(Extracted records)

= = =

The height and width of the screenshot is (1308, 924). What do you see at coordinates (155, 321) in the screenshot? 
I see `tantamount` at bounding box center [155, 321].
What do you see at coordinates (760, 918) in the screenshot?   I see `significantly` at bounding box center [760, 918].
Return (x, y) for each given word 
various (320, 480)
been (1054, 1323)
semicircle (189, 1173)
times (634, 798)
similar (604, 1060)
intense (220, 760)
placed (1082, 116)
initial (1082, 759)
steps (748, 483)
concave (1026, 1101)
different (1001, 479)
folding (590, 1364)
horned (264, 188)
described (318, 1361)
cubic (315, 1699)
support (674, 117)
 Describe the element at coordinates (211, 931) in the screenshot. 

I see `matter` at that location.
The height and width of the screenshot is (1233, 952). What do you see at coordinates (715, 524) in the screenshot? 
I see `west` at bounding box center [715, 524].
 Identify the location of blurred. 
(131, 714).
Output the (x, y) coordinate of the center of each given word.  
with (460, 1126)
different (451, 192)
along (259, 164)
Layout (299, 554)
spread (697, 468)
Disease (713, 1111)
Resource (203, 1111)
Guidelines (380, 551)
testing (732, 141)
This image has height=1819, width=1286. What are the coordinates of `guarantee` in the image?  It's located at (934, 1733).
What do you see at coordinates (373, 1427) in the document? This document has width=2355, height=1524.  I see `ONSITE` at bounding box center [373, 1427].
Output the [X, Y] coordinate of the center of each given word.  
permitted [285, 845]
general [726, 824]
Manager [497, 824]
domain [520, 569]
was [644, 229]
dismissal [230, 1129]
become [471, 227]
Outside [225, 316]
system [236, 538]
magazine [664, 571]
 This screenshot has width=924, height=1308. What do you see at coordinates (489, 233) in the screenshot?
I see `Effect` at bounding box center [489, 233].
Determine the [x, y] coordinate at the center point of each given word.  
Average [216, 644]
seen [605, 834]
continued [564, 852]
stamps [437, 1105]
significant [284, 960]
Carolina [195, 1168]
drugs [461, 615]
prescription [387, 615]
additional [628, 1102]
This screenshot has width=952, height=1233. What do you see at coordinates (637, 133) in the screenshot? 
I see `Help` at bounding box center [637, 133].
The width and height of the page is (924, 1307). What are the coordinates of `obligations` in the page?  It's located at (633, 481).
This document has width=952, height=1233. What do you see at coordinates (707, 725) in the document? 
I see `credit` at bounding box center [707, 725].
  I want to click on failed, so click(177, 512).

= = =

■ **Task prompt**:
Copy out every line of the records above without any change.

■ **Response to the task**:
The height and width of the screenshot is (1308, 924). What do you see at coordinates (155, 321) in the screenshot? 
I see `tantamount` at bounding box center [155, 321].
What do you see at coordinates (760, 918) in the screenshot?   I see `significantly` at bounding box center [760, 918].
Return (x, y) for each given word 
various (320, 480)
been (1054, 1323)
semicircle (189, 1173)
times (634, 798)
similar (604, 1060)
intense (220, 760)
placed (1082, 116)
initial (1082, 759)
steps (748, 483)
concave (1026, 1101)
different (1001, 479)
folding (590, 1364)
horned (264, 188)
described (318, 1361)
cubic (315, 1699)
support (674, 117)
 Describe the element at coordinates (211, 931) in the screenshot. 

I see `matter` at that location.
The height and width of the screenshot is (1233, 952). What do you see at coordinates (715, 524) in the screenshot? 
I see `west` at bounding box center [715, 524].
 Identify the location of blurred. 
(131, 714).
Output the (x, y) coordinate of the center of each given word.  
with (460, 1126)
different (451, 192)
along (259, 164)
Layout (299, 554)
spread (697, 468)
Disease (713, 1111)
Resource (203, 1111)
Guidelines (380, 551)
testing (732, 141)
This image has height=1819, width=1286. What are the coordinates of `guarantee` in the image?  It's located at (934, 1733).
What do you see at coordinates (373, 1427) in the document? This document has width=2355, height=1524.  I see `ONSITE` at bounding box center [373, 1427].
Output the [X, Y] coordinate of the center of each given word.  
permitted [285, 845]
general [726, 824]
Manager [497, 824]
domain [520, 569]
was [644, 229]
dismissal [230, 1129]
become [471, 227]
Outside [225, 316]
system [236, 538]
magazine [664, 571]
 This screenshot has width=924, height=1308. What do you see at coordinates (489, 233) in the screenshot?
I see `Effect` at bounding box center [489, 233].
Determine the [x, y] coordinate at the center point of each given word.  
Average [216, 644]
seen [605, 834]
continued [564, 852]
stamps [437, 1105]
significant [284, 960]
Carolina [195, 1168]
drugs [461, 615]
prescription [387, 615]
additional [628, 1102]
This screenshot has width=952, height=1233. What do you see at coordinates (637, 133) in the screenshot? 
I see `Help` at bounding box center [637, 133].
The width and height of the page is (924, 1307). What are the coordinates of `obligations` in the page?  It's located at (633, 481).
This document has width=952, height=1233. What do you see at coordinates (707, 725) in the document? 
I see `credit` at bounding box center [707, 725].
  I want to click on failed, so click(177, 512).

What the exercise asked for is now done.